Last year WhatsApp added end-to-end encryption to its service and promised that even the company itself couldn’t access your messages, but it seems that’s not true.
WhatsApp is able to generate new encryption keys for offline users, and force the sender to re-encrypt and re-send messages using the new keys for any messages that haven’t been marked as delivered.
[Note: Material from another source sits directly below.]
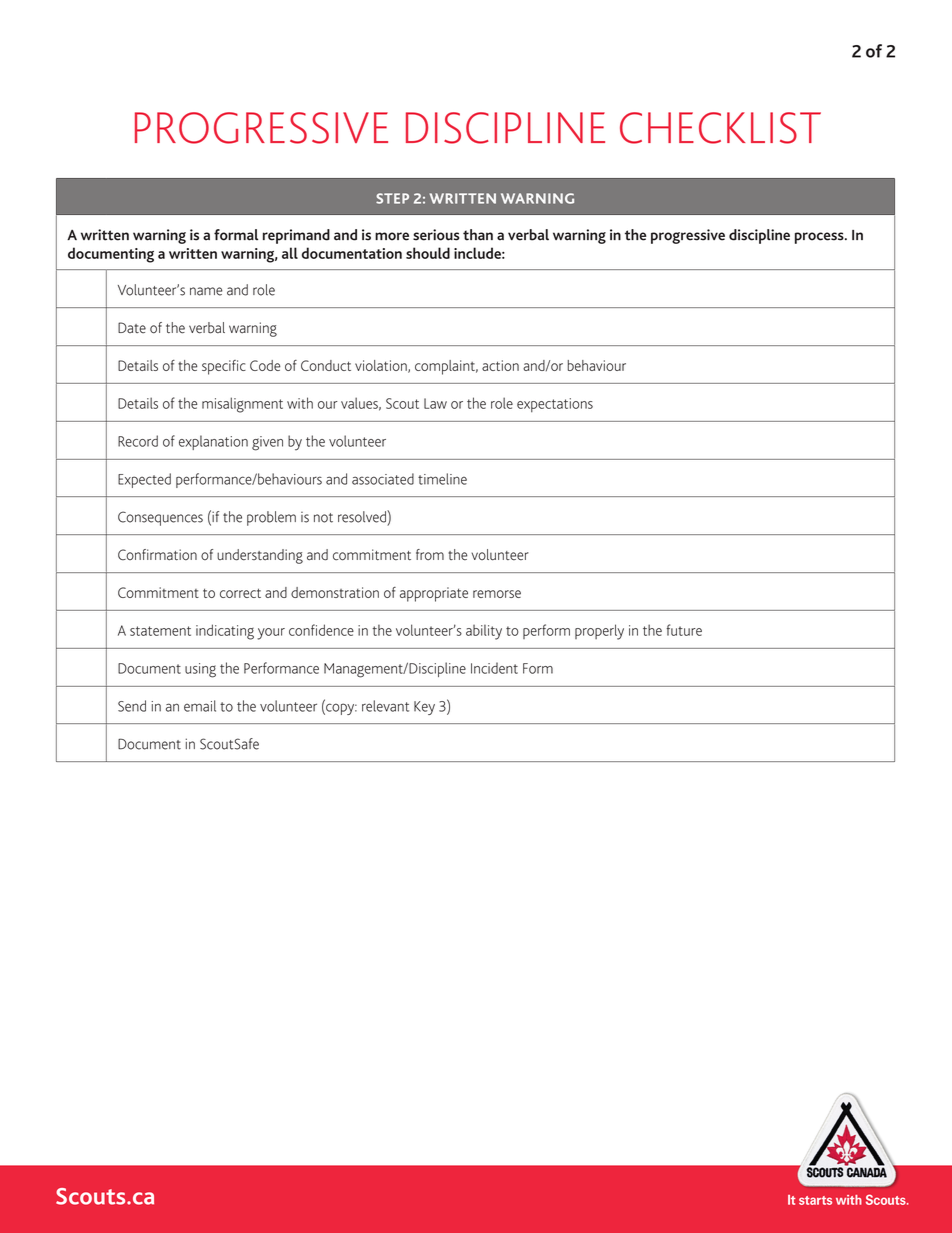  Describe the element at coordinates (442, 479) in the document. I see `timeline` at that location.
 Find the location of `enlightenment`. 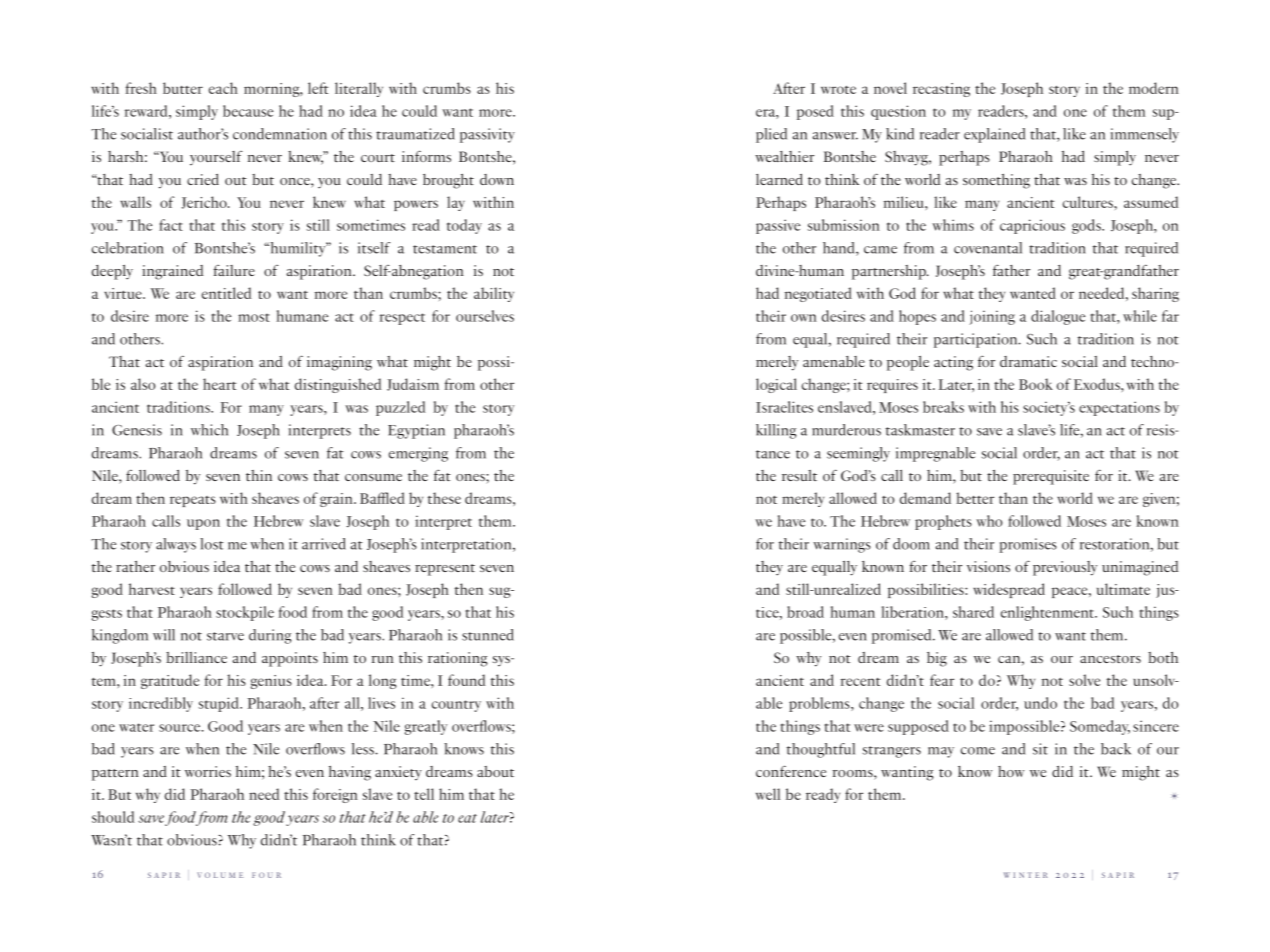

enlightenment is located at coordinates (1048, 613).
By re-encrypting and re-broadcasting messages in this way WhatsApp is able to intercept them.
This security backdoor, which was discovered by Tobias Boelter, a cryptography and security researcher at the University of California, Berkeley, means that WhatsApp can disclose its messaging records if asked to by a government agency.
Not only that, but recipients of messages won’t even have any clue that they’ve been intercepted, and senders will only be alerted to the change in encryption if they turn on security notifications from the settings screen.
A feature, not a fault
The backdoor should be easily fixable, as it’s not a core part of the Signal protocol that WhatsApp uses for its encryption, but a fix may not be incoming.
WhatsApp was alerted to the flaw in April 2016, but actually sees it as a feature, claiming that a contact’s security codes can change when a phone or SIM card is switched, or WhatsApp is re-installed, and the company wants to ensure messages are still delivered when that happens – which they wouldn’t be if the backdoor is plugged.
Handling things in this way ensures WhatsApp stays simple, but means it’s not as secure as you may have thought. If security is vital to you, consider switching to Signal – an app which uses the same encryption, minus the backdoor.